“First of all, the European Union does not need it all. Russian supplies now come via three channels. These are the Nord Stream, the Yamal-Europe pipeline, which runs through Belarus, and the so-called Ukraine transit gas pipeline. If they double supplies via Nord Stream, then the goal is practically more political than economic, (which is) to completely neutralize the Ukraine transit pipeline,” the minister told BNS.
“That would cause great harm to Ukraine. It would lose a great deal of transit revenues and that would unbalance gas distribution in Europe,” he said.
Linkevičius said that the European Commission should say how these plans might affect the interests of EU member states and the gas market.
Petras Auštrevičius, a Lithuanian member of the European Parliament, said on Wednesday that he had initiated a request to the European Commission to explain what impact the planned Nord Stream expansion would have on the security of EU countries and Ukraine and on their political and economic environment.
“New Russian gas pipelines in the Baltic Sea are meant to destroy European solidarity. This is what is happening today,” he said in a press release.

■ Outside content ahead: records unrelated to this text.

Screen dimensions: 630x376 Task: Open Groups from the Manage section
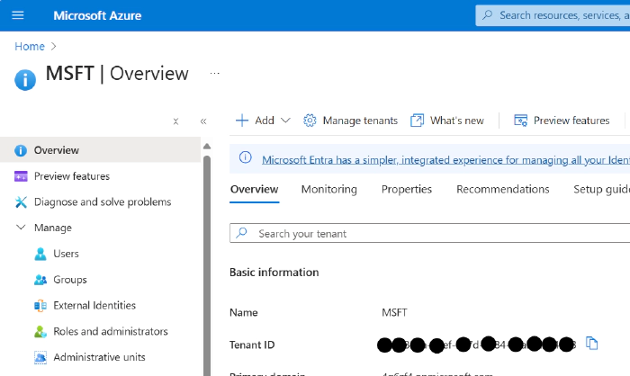tap(69, 280)
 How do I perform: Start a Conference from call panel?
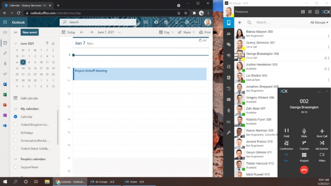[286, 144]
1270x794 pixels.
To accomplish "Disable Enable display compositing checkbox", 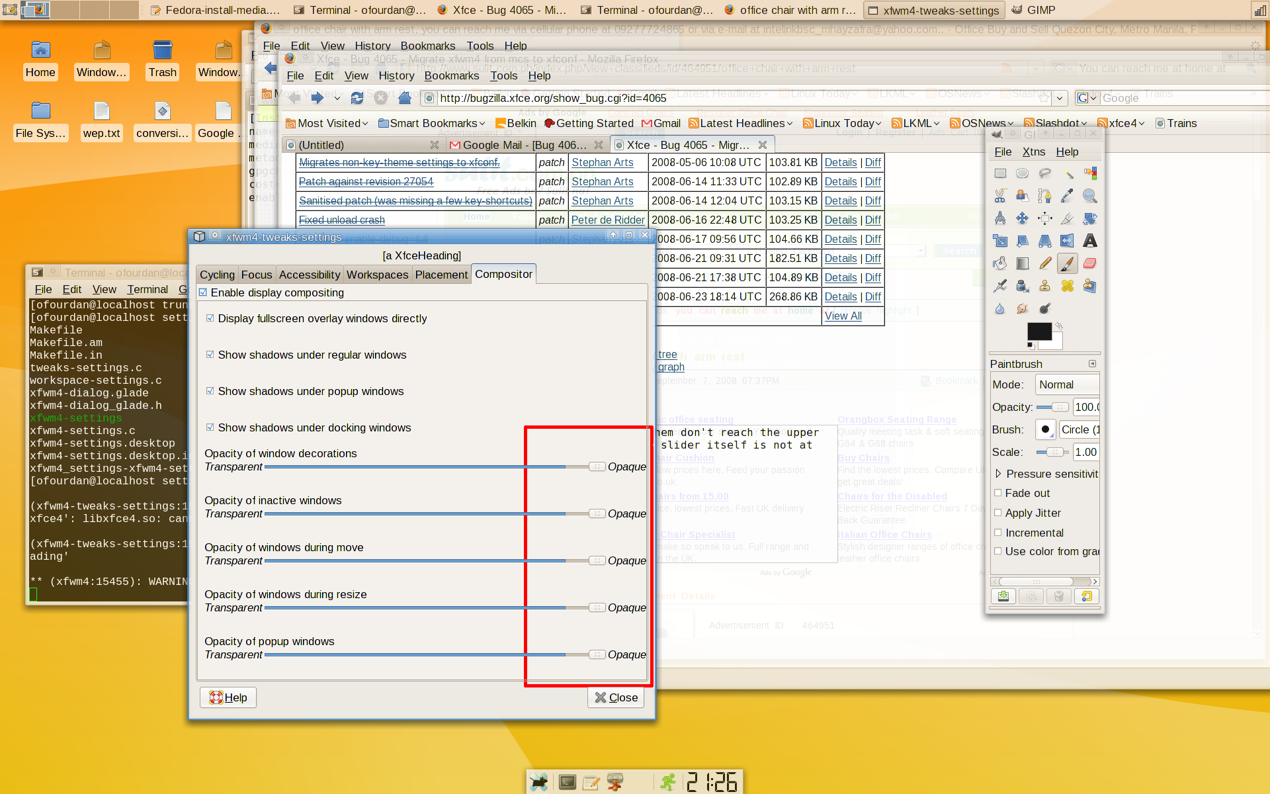I will pyautogui.click(x=203, y=292).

Gazprom in mid-June signed a letter of intent with Germany’s E.ON, Dutch Shell and Austria’s OMV to build two additional strings of Nord Stream from Russia to Germany, which would increase the pipeline’s annual capacity by 55 billion cubic meters.
The 1,224-kilometer gas pipeline runs from Vyborg in Russia under the Baltic Sea to Greifswald in Germany. The first two strings of Nord Stream have an annual capacity of 55 billion cubic meters.